Identifiers
- Symbol: TNFSF4
- Alt. symbols: TXGP1, OX-40L, gp34, CD252
- NCBI gene: 7292
- HGNC: 11934
- OMIM: 603594
- RefSeq: NM_003326
- UniProt: P23510

Other data
- Locus: Chr. 1 q25

Search for
- Structures: Swiss-model
- Domains: InterPro

= OX40 ligand =

Protein family

OX40L is the ligand for OX40 (also known as CD134 or TNFRSF4) and is stably expressed on many antigen-presenting cells such as DC2s (a subtype of dendritic cells), macrophages, and activated B lymphocytes.

The OX40 molecule, conversely, is present on the surface of activated T lymphocytes (mainly CD4+ T cells), but also on NK cells, NKT cells, and neutrophils. The ligation of OX40-OX40L is a source of survival signal for T cells and enables the development of memory T cells. Signaling through these two molecules also leads to polarization towards Th2 immune response even in an environment with low levels of IL-4 cytokine.

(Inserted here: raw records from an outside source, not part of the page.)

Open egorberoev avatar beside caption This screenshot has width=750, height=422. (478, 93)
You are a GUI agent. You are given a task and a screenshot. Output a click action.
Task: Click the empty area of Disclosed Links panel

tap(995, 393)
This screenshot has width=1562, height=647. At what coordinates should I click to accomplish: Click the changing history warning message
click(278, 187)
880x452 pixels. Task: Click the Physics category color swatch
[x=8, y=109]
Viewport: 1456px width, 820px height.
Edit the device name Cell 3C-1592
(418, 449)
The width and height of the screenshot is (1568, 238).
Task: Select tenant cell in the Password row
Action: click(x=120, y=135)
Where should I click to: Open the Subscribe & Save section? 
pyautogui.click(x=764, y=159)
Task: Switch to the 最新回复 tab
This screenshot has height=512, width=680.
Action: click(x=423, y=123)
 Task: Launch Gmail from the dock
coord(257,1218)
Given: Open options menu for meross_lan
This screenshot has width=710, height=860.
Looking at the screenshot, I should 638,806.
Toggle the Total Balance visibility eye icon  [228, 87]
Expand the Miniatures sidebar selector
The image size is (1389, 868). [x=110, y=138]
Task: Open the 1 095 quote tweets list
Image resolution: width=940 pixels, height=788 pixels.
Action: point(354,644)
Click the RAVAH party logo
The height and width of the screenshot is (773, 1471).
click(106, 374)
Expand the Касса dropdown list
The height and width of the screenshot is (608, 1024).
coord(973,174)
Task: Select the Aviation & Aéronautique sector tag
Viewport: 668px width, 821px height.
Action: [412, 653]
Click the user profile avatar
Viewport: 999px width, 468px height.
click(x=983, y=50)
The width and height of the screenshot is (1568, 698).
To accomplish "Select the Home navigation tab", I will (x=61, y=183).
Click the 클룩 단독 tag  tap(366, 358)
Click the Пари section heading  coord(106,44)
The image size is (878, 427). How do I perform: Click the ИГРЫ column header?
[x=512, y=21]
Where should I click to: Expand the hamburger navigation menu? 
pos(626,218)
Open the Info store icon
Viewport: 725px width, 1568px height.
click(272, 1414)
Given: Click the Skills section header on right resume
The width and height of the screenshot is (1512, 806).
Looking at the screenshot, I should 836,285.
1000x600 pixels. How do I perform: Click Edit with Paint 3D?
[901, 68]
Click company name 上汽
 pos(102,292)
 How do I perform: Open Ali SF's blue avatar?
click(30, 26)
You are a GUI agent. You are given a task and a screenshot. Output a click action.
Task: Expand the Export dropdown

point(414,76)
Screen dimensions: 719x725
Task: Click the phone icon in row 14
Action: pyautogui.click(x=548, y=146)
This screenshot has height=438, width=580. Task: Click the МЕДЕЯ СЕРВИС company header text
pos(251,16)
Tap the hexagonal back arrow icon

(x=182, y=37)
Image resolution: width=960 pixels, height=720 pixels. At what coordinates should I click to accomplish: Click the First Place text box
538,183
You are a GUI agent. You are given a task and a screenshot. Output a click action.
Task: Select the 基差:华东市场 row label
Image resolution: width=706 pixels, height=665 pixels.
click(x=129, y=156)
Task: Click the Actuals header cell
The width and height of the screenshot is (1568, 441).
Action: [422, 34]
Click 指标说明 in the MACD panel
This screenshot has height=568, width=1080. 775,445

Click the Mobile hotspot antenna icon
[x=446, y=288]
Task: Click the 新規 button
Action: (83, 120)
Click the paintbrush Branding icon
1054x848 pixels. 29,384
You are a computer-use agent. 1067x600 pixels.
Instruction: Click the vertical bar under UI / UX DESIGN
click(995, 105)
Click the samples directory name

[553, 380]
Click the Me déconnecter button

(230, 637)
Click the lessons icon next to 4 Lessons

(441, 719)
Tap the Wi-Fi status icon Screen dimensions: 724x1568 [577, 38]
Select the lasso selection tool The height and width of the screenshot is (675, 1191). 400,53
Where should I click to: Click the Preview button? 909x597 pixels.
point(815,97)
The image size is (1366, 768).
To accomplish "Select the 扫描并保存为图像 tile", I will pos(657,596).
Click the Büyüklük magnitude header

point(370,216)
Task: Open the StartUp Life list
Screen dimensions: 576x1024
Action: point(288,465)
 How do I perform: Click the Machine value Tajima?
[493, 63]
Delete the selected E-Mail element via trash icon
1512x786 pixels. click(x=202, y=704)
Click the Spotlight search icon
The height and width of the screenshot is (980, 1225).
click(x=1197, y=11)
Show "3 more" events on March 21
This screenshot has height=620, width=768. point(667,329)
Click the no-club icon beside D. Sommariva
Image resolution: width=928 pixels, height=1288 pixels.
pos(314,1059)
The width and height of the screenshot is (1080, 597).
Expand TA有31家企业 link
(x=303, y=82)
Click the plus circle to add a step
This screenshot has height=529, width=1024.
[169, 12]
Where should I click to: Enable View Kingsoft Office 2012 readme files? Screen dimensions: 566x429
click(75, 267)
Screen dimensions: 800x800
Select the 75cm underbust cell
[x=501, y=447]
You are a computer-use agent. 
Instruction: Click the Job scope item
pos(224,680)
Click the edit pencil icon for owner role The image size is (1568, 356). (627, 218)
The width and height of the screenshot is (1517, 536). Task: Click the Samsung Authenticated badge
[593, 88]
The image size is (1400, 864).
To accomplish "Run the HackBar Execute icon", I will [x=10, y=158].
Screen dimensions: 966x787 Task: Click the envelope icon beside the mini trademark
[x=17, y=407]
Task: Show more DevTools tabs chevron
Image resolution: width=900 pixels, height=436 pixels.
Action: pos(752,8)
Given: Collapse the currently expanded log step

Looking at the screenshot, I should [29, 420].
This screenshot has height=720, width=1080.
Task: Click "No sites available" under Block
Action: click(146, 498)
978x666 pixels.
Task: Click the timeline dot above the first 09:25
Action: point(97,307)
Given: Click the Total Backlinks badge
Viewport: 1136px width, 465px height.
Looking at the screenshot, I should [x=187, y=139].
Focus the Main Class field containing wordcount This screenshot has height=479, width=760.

OX40L is also present on the surface of many non-immune cells, for example, endothelial cells and smooth muscle cells.

The surface expression of OX40L is induced by many pro-inflammatory mediators, such as TNF-α, e.g. produced by mast cells, IFN-γ and PGE2 (prostaglandin E2).

OX40L has also been designated CD252 (cluster of differentiation 252).

Various single-nucleotide polymorphisms (SNPs) of the OX40L gene have been identified. For some of them association with systemic lupus erythematosus has been reported. No association with occurrence of atherosclerosis has been found.